国家公務員に適用される代表的な地域を挙げてみます。該当地域全域ではなく、あくまで官署所在地区が対象という点は留意ください。

6級…父島(東京)、与那国島(沖縄)
5級…西表島(沖縄)、徳之島(鹿児島)等
4級…檜枝岐村只見町(福島)、奄美大島(鹿児島)、中川町(北海道)等
3級…南会津町(福島)、王滝村(長野)、対馬市(長崎)等
2級…むつ市(青森)、北秋田市(秋田)、隠岐の島(島根)、高山町白川村(岐阜)等
1級…五所川原町(青森)、常陸太田市(茨城)、片品村(群馬)、飯田市(長野)、豊田市(愛知)、田辺市(和歌山)、四万十町(高知)、高松市(香川)等

太字の市町村は筆者が訪問したことのある地域です。実体験をもとに不便さを定量化すると、4級は、人口10万人都市域内(≠市街地)まで渋滞のない道を通って、かつ制限速度無視して車で2時間以上かかります。3級はキー閉じ込めで夕方にJAFを呼ぶと3時間待ちます。体感的にも2級以上なら僻地と胸を張ってもよいと感じます

1級くらいになると僻地というには大袈裟な地域もあります。豊田市は全域指定ではなく、豊田市市街まで車で1時間くらいかかる矢作という地域です。ほんの一例ですが、個人的にはさすがに大袈裟と感じる地域もあるのは確かですね。

一方で1級、2級の地域では、2項で言及した過疎地域に該当しないが、そこそこ辺鄙な地域もあります。多少大袈裟かもしれませんが、客観的指標としては悪くない気もします。上記は国の指定ですが、各都道府県においても同様の特地を指定しています。

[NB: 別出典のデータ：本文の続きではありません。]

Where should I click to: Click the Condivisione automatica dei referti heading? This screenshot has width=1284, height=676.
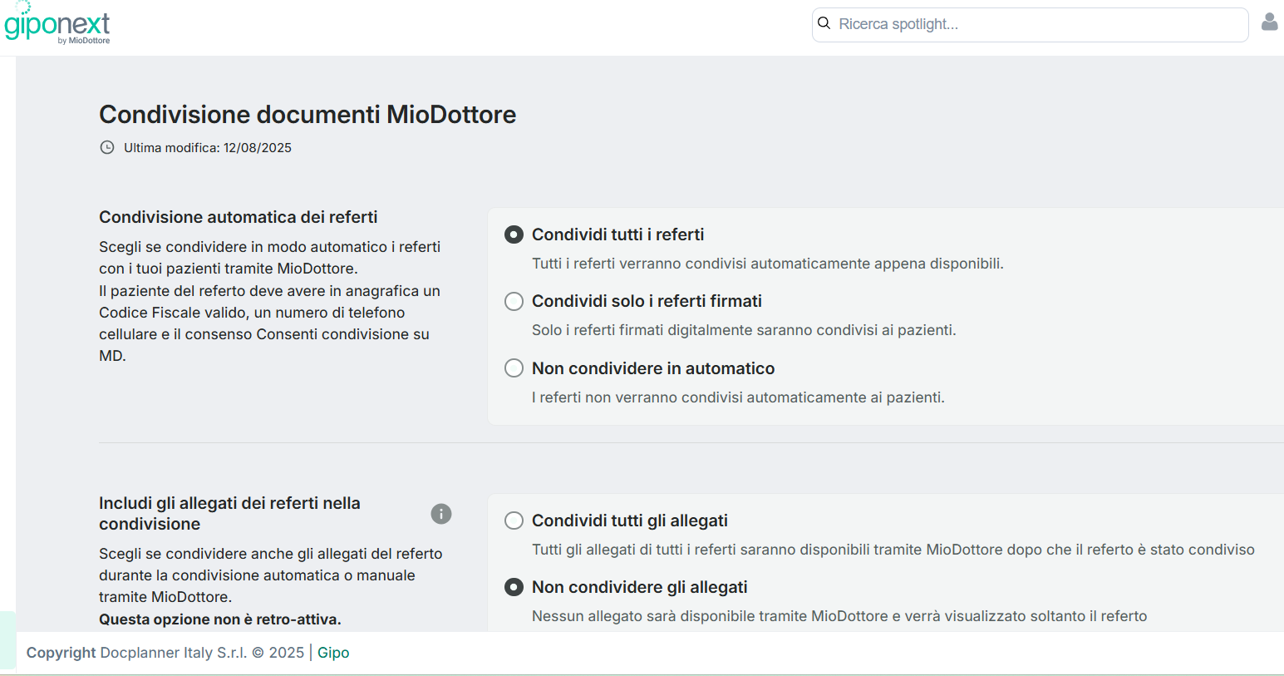239,217
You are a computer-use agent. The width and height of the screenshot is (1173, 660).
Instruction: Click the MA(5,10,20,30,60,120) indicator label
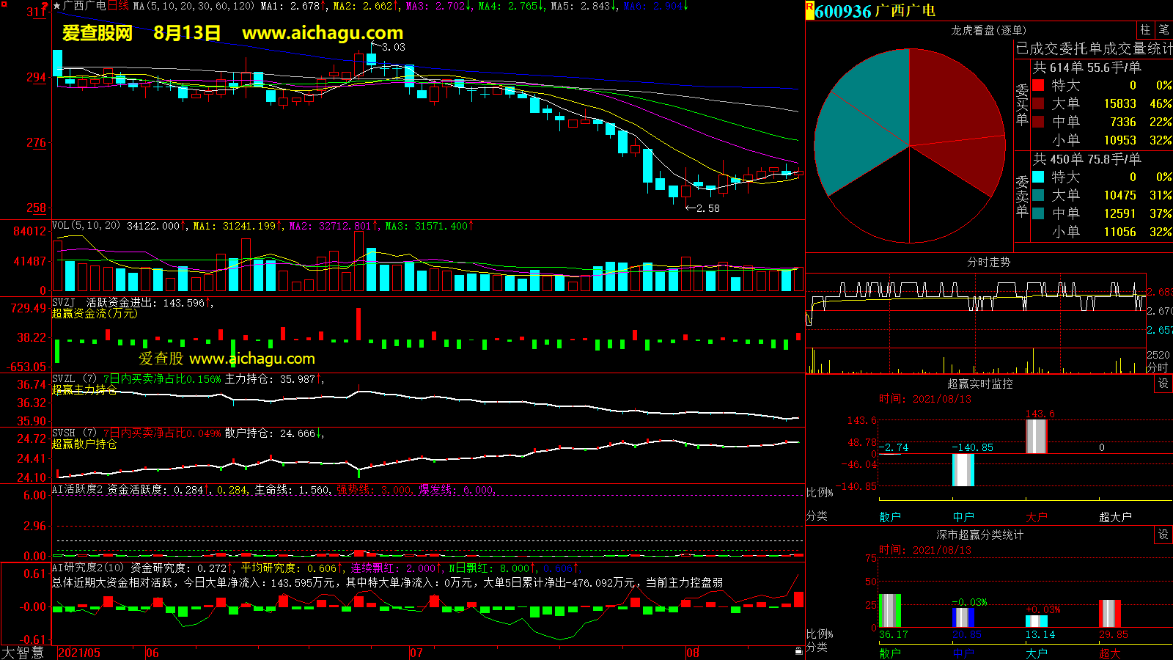pos(194,6)
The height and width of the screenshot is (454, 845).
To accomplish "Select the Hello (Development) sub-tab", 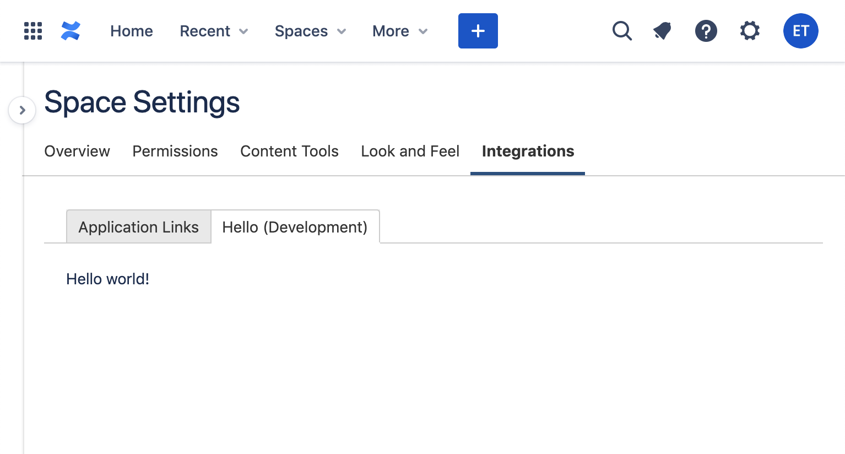I will point(295,227).

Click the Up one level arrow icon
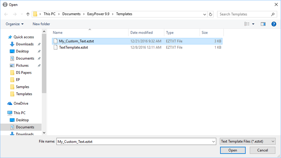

また似た手当にへき地手当がありますが、これは市町村管轄の小中学校が対象の手当てとなっています。基本的概念は特地勤務手当と同様ですが、公立の小学校及び中学校(へき地学校) 並びに共同調理場に勤務する職員に支給される手当をいいます。特地勤務手当と同様、「僻地」を定義するうえで客観的な指標と考えます。本定義に基づいた僻地の市町村が一目でわかるマップはこちらの記事をどうぞ

5. 僻地の実質的定義

以上を踏まえると、定義③、④の少なくとも一方に該当する地域とするのが、一般的文脈で納得感が高いように感じました。大まかな地域単位での僻地と言うのが分かりやすく、客観的に説得力のある定義として以下を提案します。

国家公務員・地方公務員の特地勤務手当支給対象地域、小中学校にかかわる職員のへき地手当支給対象地域、または無医市町村のいずれかに該当する地域。

異論は認めますが、データや客観的根拠に基づいた数少ない定義です。ご参考まで。

6. 1級地くらいなら僻地勤務の恩恵あり?

個人的体験を踏まえても、1級地くらいの僻地なら少々の不便さを我慢して住んでもいいと思っています。実際に1級地くらいの地域に6年ほど住んでました。若い間にお金を貯めたい方は僻地に出稼ぎするのもよい経験です。

実際に最初は嫌がっていた僻地に魅了されて永住する人もたくさんいます。僻地を一方的に悪く言う風潮がなくなることを願ってやみません。